Geneva Airport, like other Swiss facilities, has been badly hit by the pandemic. Between March and June, it was pretty much at a standstill, with only 6-8 flights a day. With the re-opening of borders on June 15, passengers have started to return to Geneva, and the results are encouraging, officials wrote in early August.
But passenger numbers are still well down. On July 19, the airport welcomed 16,230 travellers – 30% fewer than the same period last year.
The airport still faces many Covid-related uncertainties, such as the worsening virus situation in France, which is responsible for 30% of passengers, and whether British and other skiers will fly to Geneva this winter for their holidays in the French and Swiss Alps.
Switzerland’s largest international airport, in Zurich, is also struggling with the pandemic, with a near-total collapse in revenues during its peak.
It posted a loss of CHF27.5 million ($30.3 million) for the first six months of 2020. This compares with a profit of CHF143.4 million in the first half of 2019.

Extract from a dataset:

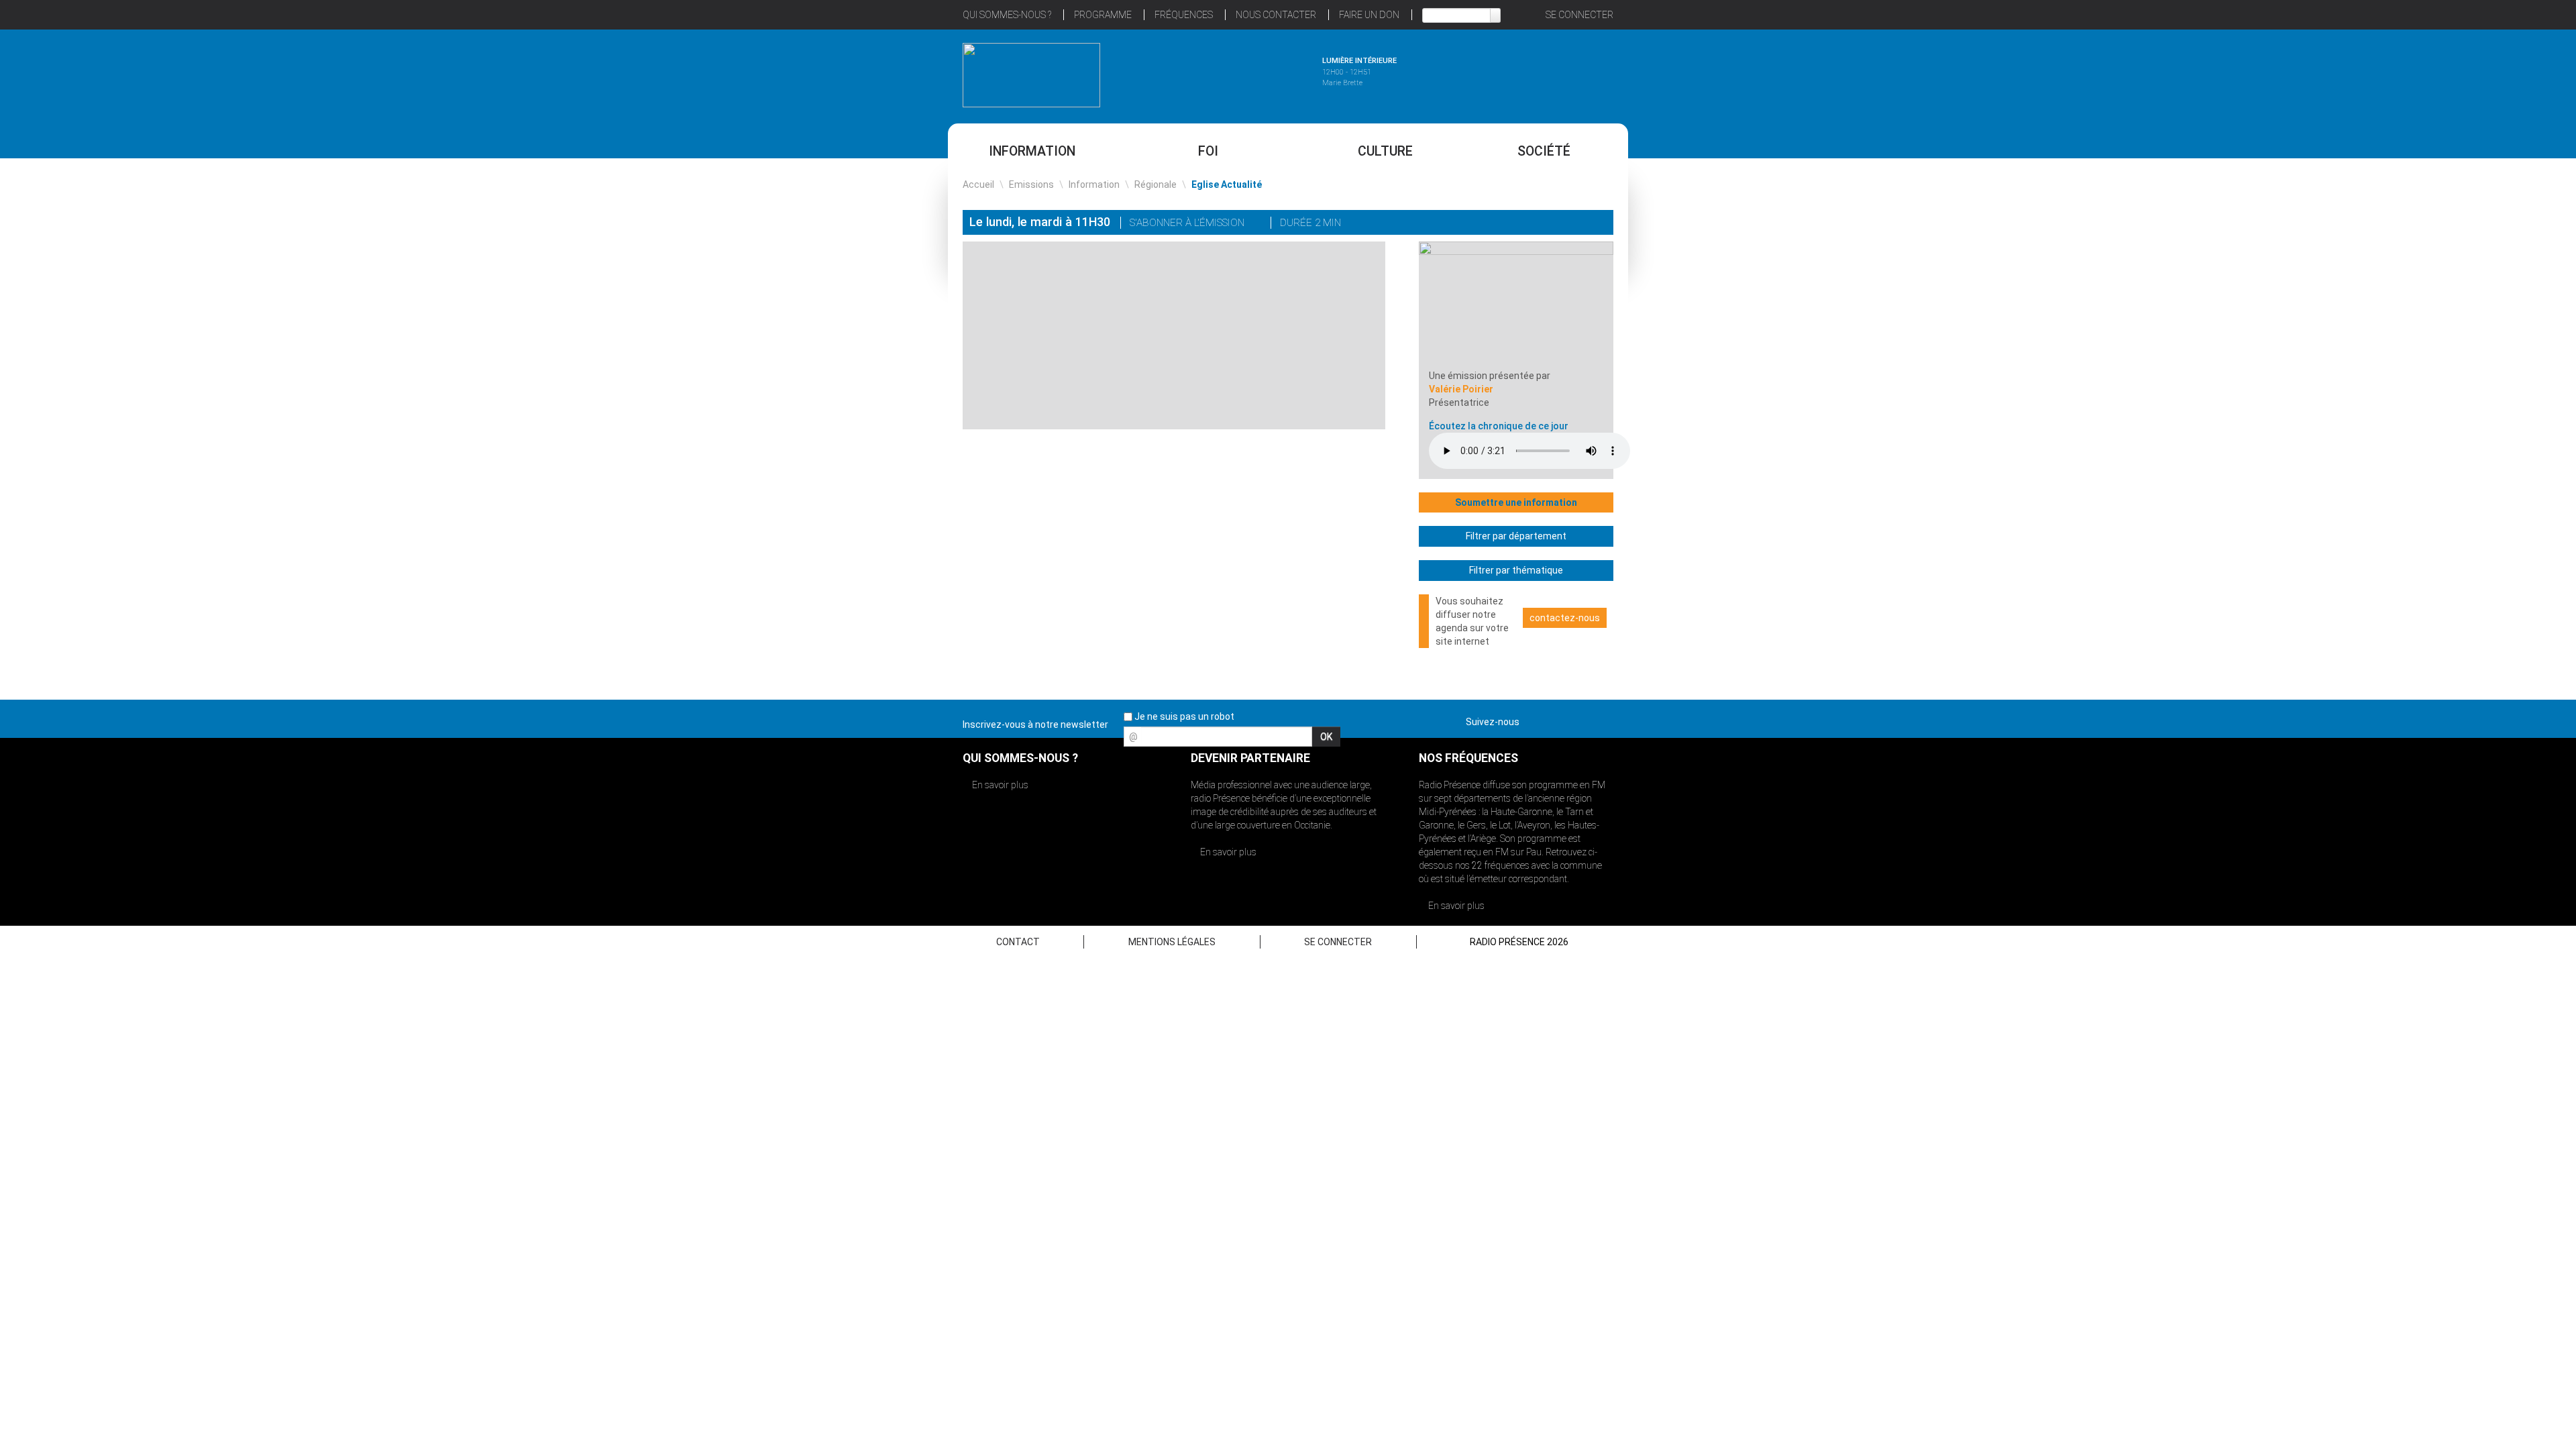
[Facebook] (1560, 223)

In the first six months of 2020, 5.3 million passengers used Zurich airport, a decrease of 64.3% compared with the same period in 2019. The number of flight movements went down by 55.5% between January and June 2020.
There are also signs of a slow recovery in Zurich since the gradual re-opening of borders in June. But it is likely to be several years before the intercontinental market fully recovers, experts say.